A Beirut si torna a sperare a 30 giorni dell’esplosione: registrato un battito cardiaco sotto le macerie

ULTIMO AGGIORNAMENTO 20:16

segnali di vita a Beirut a 30 giorni dall'esplosioneSegnali di vita sotto le macerie dei palazzi crollati a Beirut: le ha individuate un cane da ricerca e alcuni strumenti dei soccorritori. Qualcuno potrebbe essere ancora vivo

Segnali di speranza dalla disastrata Beirut. Ad ormai un mese dalla violenta e devastante esplosione che ha letteralmente raso al suolo buona parte della città, dalle macerie dei palazzi è emerso un lieve segno di vita. Lo riferisce la stampa internazionale secondo cui uno dei cani della squadra dei soccorritori cileni impegnati nelle ricerche ha percepito un flebile segnale vitale; decine di uomini hanno dunque raggiunto il luogo utilizzando anche la strumentazione che avrebbe confermato quanto individuato dal cane. Ricordiamo che la terribile esplosione avvenuta al porto ha provocato la morte di 190 persone, molte delle quali estratte senza vita dalle macerie dei palazzi che non hanno resistito alla violenza della deflagrazione. Ma i soccorritori non hanno mai perso le speranze di trovare persone in vita e, durante i lavori tra le macerie, avrebbero sentito un movimento in profondità nella zona di Mar Mikhael.

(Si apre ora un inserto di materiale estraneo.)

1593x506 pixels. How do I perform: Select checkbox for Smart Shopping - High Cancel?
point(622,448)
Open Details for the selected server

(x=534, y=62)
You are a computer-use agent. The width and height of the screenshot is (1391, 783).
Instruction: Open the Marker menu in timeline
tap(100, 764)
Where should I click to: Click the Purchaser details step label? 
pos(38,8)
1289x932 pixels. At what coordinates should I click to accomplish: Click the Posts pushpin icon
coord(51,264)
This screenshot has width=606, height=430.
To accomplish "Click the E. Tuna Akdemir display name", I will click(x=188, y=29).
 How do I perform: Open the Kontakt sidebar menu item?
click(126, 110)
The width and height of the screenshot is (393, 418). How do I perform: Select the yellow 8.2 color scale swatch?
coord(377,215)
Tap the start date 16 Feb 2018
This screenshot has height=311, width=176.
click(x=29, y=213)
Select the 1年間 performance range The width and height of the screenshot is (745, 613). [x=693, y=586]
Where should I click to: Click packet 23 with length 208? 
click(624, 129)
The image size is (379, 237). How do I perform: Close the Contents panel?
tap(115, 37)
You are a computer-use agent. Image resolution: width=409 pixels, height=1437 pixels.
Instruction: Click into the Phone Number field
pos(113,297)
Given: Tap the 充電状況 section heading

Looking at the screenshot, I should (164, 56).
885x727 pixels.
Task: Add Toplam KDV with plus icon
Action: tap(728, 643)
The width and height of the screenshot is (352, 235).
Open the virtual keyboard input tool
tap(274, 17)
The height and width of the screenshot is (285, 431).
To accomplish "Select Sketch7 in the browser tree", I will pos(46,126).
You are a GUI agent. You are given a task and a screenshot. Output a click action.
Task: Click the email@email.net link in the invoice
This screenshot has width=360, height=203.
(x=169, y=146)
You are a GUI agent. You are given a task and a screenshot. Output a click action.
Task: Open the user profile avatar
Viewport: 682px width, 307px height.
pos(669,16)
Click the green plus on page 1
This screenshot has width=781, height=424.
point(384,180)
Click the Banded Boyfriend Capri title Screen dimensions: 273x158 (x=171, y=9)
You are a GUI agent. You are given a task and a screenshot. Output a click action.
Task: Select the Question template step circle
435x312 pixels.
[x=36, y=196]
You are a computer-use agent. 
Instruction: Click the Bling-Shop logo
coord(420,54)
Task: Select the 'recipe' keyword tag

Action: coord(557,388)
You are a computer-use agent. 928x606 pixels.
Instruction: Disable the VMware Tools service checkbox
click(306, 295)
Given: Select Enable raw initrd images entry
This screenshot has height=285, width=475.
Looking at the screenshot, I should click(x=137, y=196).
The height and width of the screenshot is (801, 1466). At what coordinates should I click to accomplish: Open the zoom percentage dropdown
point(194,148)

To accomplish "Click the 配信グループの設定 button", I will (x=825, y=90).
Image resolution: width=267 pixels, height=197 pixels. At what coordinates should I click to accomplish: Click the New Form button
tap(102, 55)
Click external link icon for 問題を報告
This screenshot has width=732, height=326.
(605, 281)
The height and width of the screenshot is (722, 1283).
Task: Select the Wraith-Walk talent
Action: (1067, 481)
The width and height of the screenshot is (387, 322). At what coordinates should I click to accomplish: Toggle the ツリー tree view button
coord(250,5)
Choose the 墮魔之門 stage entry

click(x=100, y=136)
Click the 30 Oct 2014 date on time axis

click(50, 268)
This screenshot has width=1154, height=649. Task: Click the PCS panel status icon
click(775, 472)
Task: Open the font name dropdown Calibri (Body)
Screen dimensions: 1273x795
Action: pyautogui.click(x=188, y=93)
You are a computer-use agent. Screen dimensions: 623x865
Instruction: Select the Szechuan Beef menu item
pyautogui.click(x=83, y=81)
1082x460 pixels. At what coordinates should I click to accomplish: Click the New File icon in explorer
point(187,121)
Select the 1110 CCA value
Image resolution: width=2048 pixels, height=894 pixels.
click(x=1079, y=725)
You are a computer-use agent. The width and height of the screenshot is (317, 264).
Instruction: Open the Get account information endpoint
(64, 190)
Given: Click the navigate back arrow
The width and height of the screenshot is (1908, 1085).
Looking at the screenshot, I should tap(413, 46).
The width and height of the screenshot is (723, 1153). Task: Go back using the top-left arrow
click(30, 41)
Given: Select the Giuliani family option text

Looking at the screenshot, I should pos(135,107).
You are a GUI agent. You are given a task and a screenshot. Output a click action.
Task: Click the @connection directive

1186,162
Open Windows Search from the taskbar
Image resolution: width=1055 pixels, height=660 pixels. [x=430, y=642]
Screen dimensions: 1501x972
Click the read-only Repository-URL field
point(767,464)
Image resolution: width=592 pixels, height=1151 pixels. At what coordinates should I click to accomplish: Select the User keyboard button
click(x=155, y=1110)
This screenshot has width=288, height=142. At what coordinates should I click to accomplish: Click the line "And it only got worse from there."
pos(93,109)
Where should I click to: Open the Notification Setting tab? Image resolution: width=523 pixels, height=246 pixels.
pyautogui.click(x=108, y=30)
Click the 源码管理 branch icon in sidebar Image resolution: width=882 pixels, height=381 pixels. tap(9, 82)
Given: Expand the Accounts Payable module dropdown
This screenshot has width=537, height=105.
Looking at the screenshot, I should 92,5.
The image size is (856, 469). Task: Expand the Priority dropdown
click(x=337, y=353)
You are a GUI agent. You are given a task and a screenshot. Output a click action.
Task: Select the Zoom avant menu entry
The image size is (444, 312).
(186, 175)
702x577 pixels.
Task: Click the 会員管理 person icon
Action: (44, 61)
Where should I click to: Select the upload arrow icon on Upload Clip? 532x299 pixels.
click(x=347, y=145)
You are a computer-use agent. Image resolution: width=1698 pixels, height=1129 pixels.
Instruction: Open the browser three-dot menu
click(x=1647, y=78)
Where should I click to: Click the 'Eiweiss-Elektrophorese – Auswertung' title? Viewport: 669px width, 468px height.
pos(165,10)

I detriti del palazzo erano già stati controllati due giorni dopo l’esplosione

Il segnale è stato percepito dal cane e poi dai soccorritori in un edificio crollato alla periferia di Beirut. Qui sono scattate ricerche serrate dopo che la termografia avrebbe individuato due corpi, uno più grande ed un più piccolo rannicchiato vicino al primo. I detriti sono stati rimossi poco alla volta per il rischio di ulteriori crolli anche se giovedì le ricerche sono state temporaneamente interrotte per paura che un muro potesse crollare. Per poi riprendere alcune ore dopo: i soccorritori hanno spiegato alla Cnn che una squadra di soccoro francese aveva già esaminato, insieme ad alcuni volontari della protezione civile libanese, quelle macerie due giorni dopo l’esplosione senza però trovare niente. Ma questa volta è stato utilizzato anche un dispositivo di ascolto che avrebbe registrato anche un battito cardiaco. Sono tutti consapevoli del fatto che la possibilità di trovare qualcuno ancora vivo dopo così tanti giorni sia molto difficile ma certamente non impossibile: basti pensare il caso della persona salvata ad Haiti dopo 28 giorni dal disastro.